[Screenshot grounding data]
======

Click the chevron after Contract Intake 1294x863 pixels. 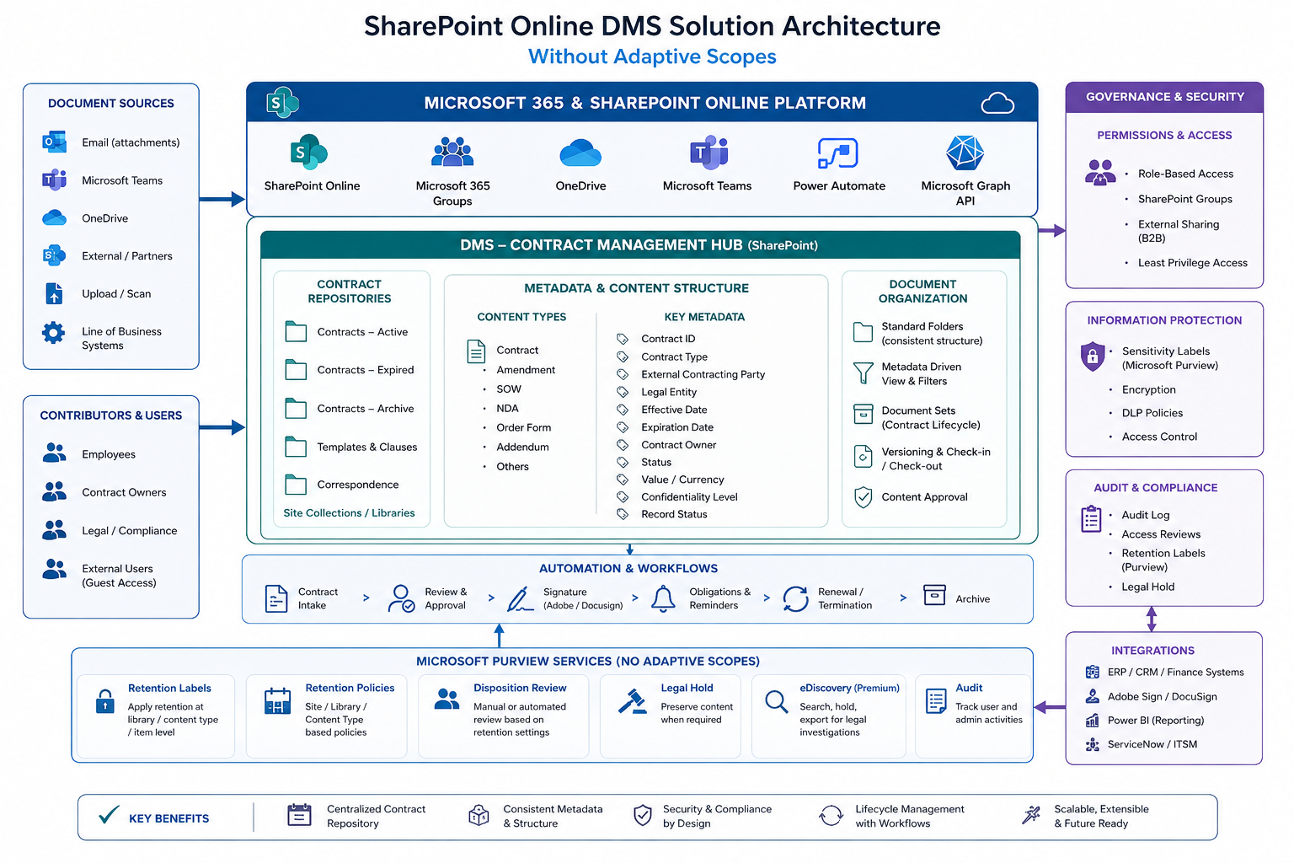pyautogui.click(x=366, y=598)
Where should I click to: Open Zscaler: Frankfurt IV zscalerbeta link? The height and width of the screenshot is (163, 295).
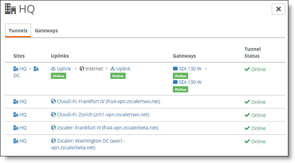[x=108, y=128]
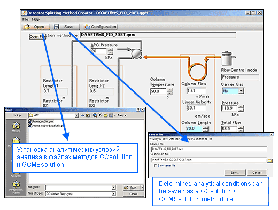
Task: Expand the Files of type dropdown
Action: (114, 194)
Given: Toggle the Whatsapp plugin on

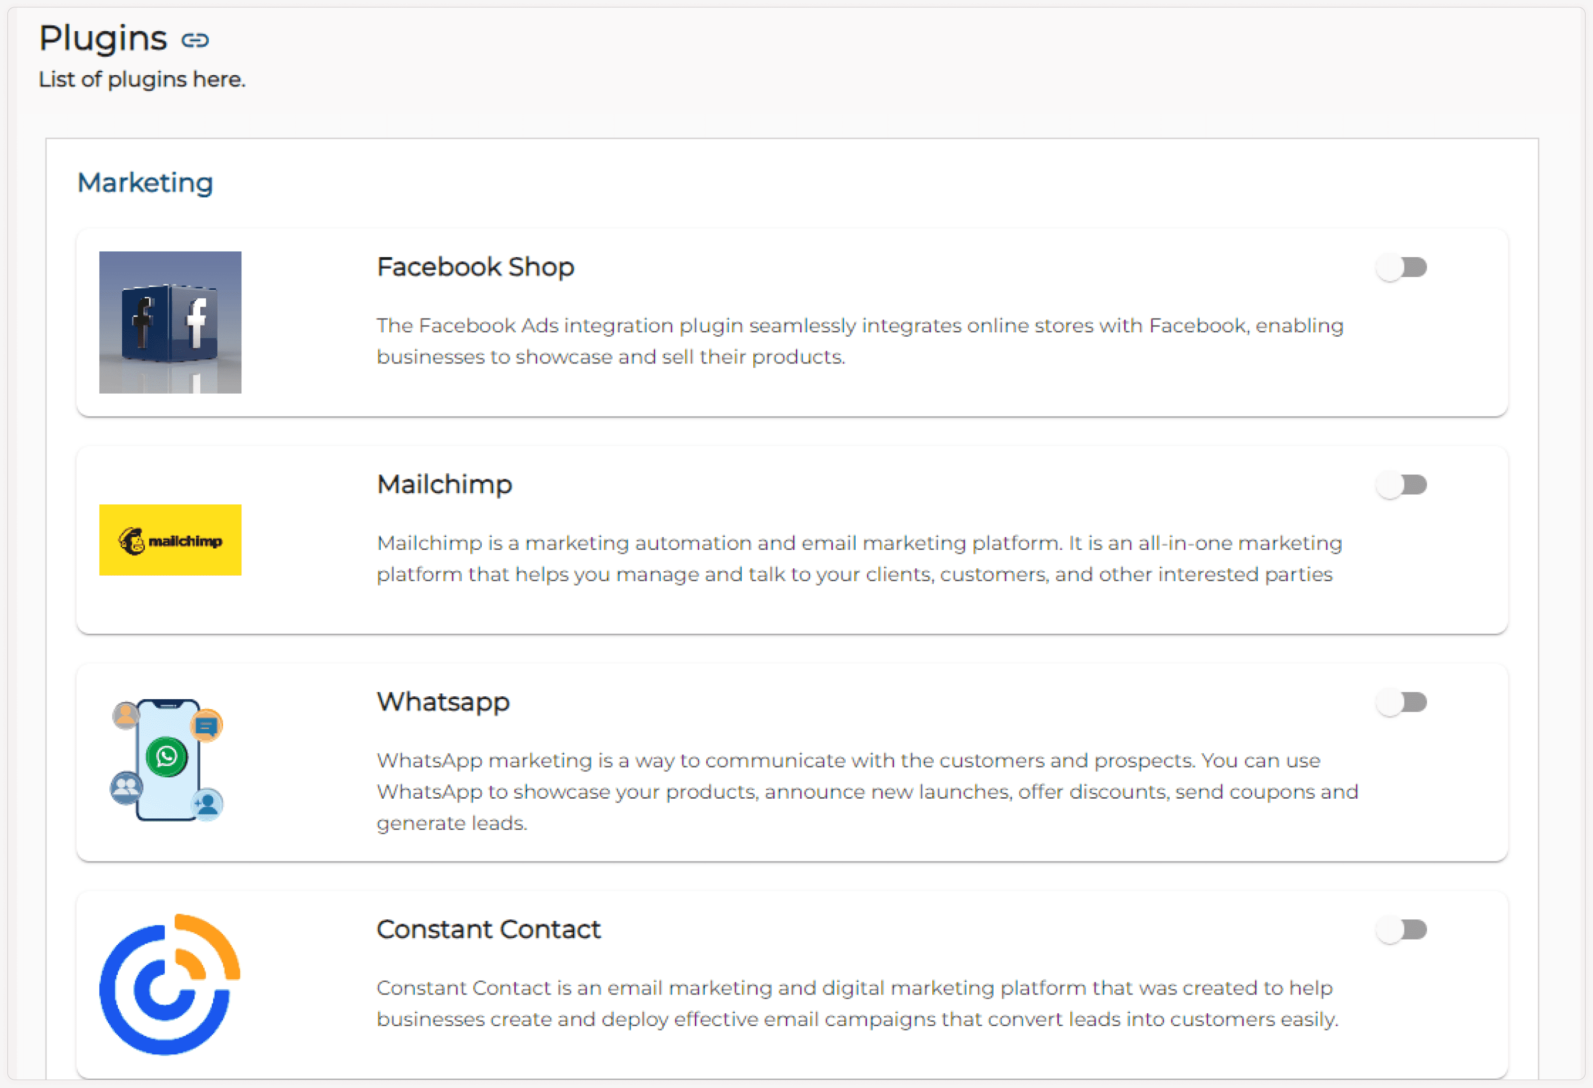Looking at the screenshot, I should 1401,703.
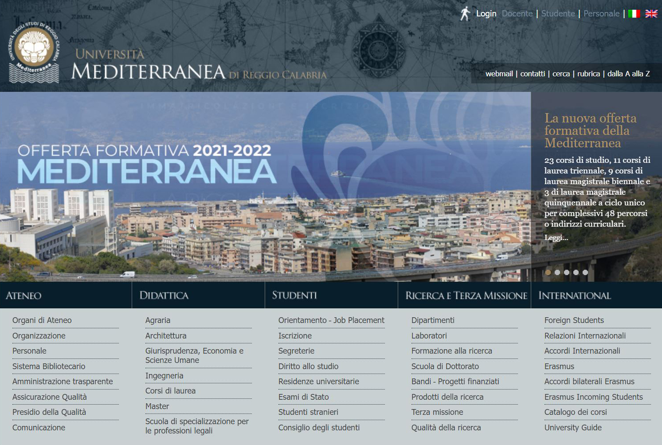This screenshot has height=445, width=662.
Task: Open the Erasmus Incoming Students link
Action: pos(593,397)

======

### [WHAT YOU NEED TO DO]
The line containing "Where should I" and every line after it, up to the last line of the data, should be returned exactly, without the pictures.

### [RESPONSE]
Where should I click to: Open Zscaler: Frankfurt IV zscalerbeta link? The height and width of the screenshot is (163, 295).
[x=108, y=128]
Task: Expand the Files of type dropdown
Action: (114, 194)
Given: Toggle the Whatsapp plugin on

Looking at the screenshot, I should 1401,703.
This screenshot has height=445, width=662.
Task: Open the Erasmus Incoming Students link
Action: pos(593,397)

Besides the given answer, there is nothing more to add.